----- TEXTE PROPOSÉ
18Bien entendu, nous ne mettons nullement en cause ici la manière dont une pensée s’est nourrie et formée – cela lui appartient –, mais l’attitude qui consiste à retenir le vécu de pensée d’un auteur et la façon dont lui-même, pour s’interpréter, l’interprète, comme une donnée objective s’imposant à tous. Pour le dire en termes hégéliens : l’histoire d’un tout peut-elle s’écrire du point de vue d’un des moments de son déploiement ? Oui assurément, mais elle n’est pas alors le tout en sa vérité ; elle est récit, non théorie. Précisément cette scansion de l’herméneutique présente une autre difficulté, objet de notre seconde remarque.
192. Nous prendrons à nouveau pour base P. Ricœur car, d’une part, il est le terme actuel de la lignée, d’autre part et surtout, parce qu’il ne se satisfait pas de présenter naïvement et sous l’apparence d’une fausse neutralité des moments, mais tente d’en mettre au jour la logique interne, seule susceptible de légitimer théoriquement la scansion historique.
20Il le fait à l’aide de deux concepts, ceux de dérégionalisation et de renversement copernicien. Le premier vise à rendre compte de l’élargissement des herméneutiques régionales en une herméneutique générale, d’abord dans le cadre encore restreint de l’exégèse et de la philologie, puis dans celui, plus vaste, de l’histoire, Schleiermacher puis Dilthey – élargissement effectué sur une seule dimension, l’épistémologie. Son pouvoir s’arrête là, d’où le recours au vieux concept de renversement copernicien : après avoir dérégionalisé, on radicalise, on abandonne la méthodologie pour la recherche du fondement, qui replacera, avec Heidegger, « les questions de méthode sous le contrôle d’une ontologie préalable »21. L’effort de Gadamer visera à tenter la synthèse entre ces deux mouvements, du régional au général, de l’épistémologie à l’ontologie22.
----------
----- MATÉRIEL PRÉSENTÉ
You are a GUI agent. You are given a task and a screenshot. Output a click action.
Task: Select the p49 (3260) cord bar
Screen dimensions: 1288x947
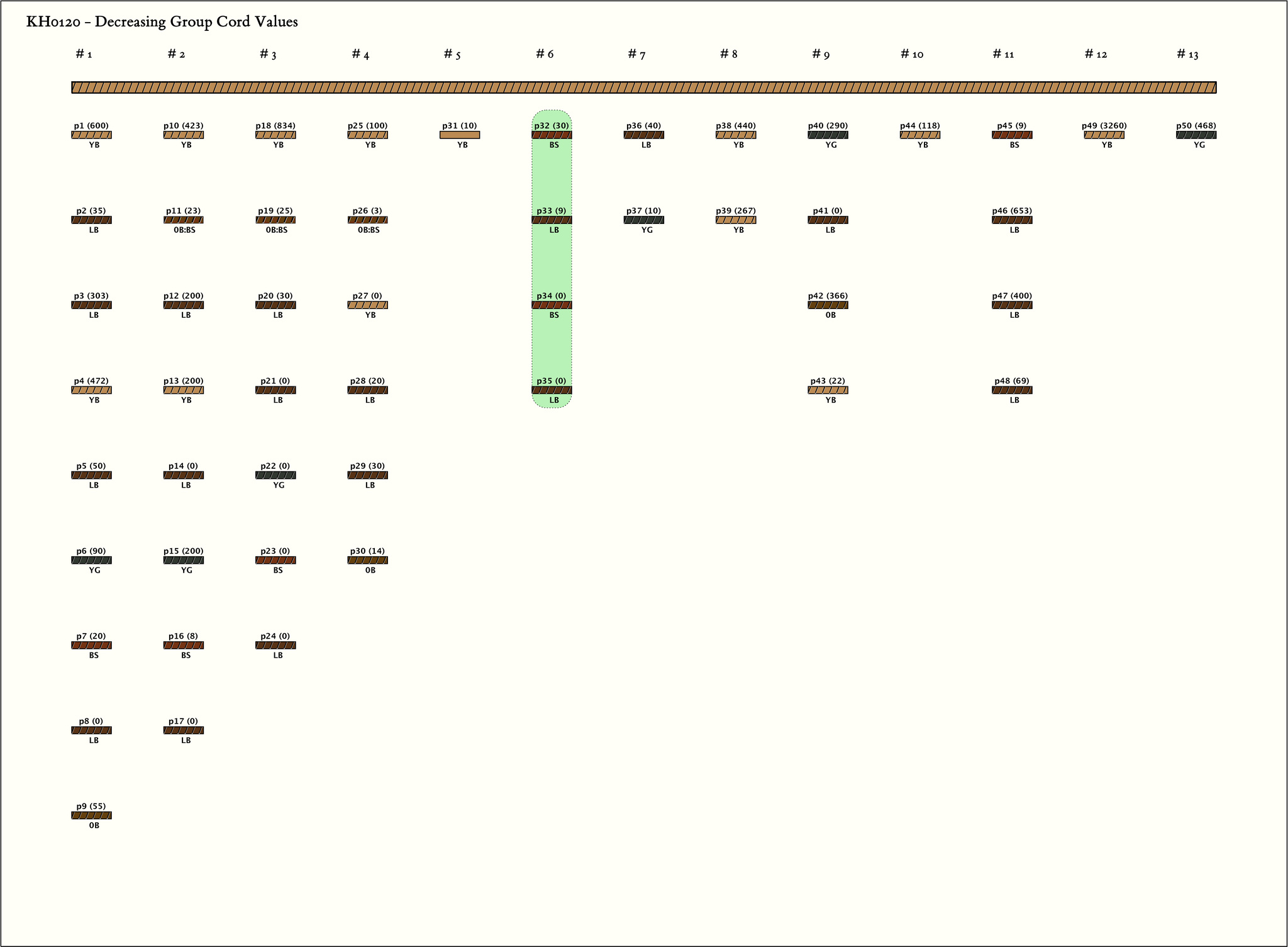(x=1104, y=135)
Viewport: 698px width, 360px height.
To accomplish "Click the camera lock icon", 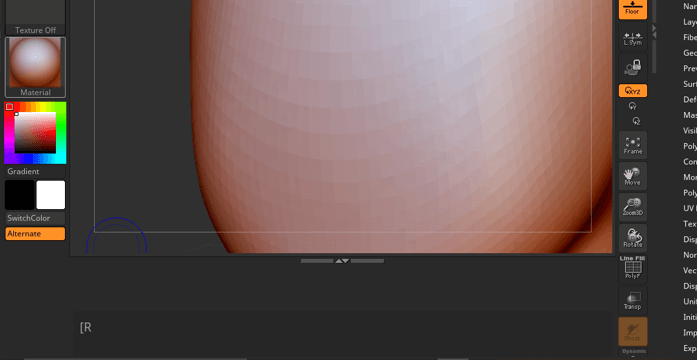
----------
CONSIGNE 1
Selon le passage sur l'herméneutique, à l'aide de quels deux concepts Ricœur met-il au jour la logique interne des moments ?
CONSIGNE 2
Reprenez le passage sur l'herméneutique à la suite de sa dernière phrase.

RÉPONSE FINALE 1
À l'aide des concepts de dérégionalisation et de renversement copernicien.

RÉPONSE FINALE 2
21Telle serait la logique interne de l’histoire de l’herméneutique, qui déjà, à ne considérer que son ossature, appelle une objection sérieuse : le mouvement ainsi décrit, de l’épistémologie à l’ontologie, puis à nouveau de l’ontologie à l’épistémologie, n’est-il pas, en ce va-et-vient, le signe d’une impasse, pour être plus précis, de l’impasse de la seule voie épistémologique (s’en tenir uniquement aux questions de méthode) ou de la seule voie ontologique (s’en tenir uniquement à la question du sens de l’être) ? Allons plus loin : n’est-ce pas la voie ontologique qui, comme telle, est une impasse ? Bref, les deux concepts mis en jeu par P. Ricœur sont-ils opératoires ?
22Quels éléments, en effet, doivent-ils se trouver réunis dans le même chercheur pour qu’il progresse à la fois en direction d’une détermination du champ herméneutique et de la recherche de son fondement ? Une double et égale compétence : celle du philologue, celle du philosophe. La première, séparée, risque de s’enfermer dans l’érudition et la technicité, la seconde, de théoriser sur une pratique ignorée23. C’est tout le débat, à la fin du XVIIIe siècle, entre F.A. Wolf et W. von Humboldt.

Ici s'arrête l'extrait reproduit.